◆ Exercise description:
From the entries below, gather every line containing the string "Image".

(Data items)
== == ==
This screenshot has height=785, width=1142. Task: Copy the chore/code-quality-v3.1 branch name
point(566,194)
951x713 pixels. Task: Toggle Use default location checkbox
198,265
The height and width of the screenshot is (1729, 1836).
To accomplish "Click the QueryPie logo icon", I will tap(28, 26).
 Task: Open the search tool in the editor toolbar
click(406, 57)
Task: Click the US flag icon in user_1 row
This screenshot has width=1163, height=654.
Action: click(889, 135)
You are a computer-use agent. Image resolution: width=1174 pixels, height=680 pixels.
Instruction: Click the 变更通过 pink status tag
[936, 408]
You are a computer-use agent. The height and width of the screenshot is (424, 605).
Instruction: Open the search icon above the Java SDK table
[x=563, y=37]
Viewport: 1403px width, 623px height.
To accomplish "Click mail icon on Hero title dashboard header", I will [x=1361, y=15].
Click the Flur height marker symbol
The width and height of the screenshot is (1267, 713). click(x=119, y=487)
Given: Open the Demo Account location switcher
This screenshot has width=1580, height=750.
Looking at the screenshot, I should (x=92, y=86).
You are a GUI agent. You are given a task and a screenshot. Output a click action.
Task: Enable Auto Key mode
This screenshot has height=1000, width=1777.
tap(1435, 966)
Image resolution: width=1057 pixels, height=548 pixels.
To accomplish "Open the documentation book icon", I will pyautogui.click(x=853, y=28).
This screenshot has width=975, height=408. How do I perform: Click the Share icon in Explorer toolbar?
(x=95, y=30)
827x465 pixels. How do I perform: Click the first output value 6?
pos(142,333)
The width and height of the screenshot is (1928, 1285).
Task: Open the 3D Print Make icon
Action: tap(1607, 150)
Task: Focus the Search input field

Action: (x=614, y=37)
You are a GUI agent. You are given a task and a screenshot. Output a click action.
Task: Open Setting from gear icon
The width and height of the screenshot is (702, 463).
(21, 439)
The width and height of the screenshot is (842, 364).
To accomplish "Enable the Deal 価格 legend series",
== == ==
◆ Finished task:
You are a computer-use agent. Image resolution: width=1174 pixels, height=680 pixels.
Image resolution: width=1057 pixels, height=548 pixels.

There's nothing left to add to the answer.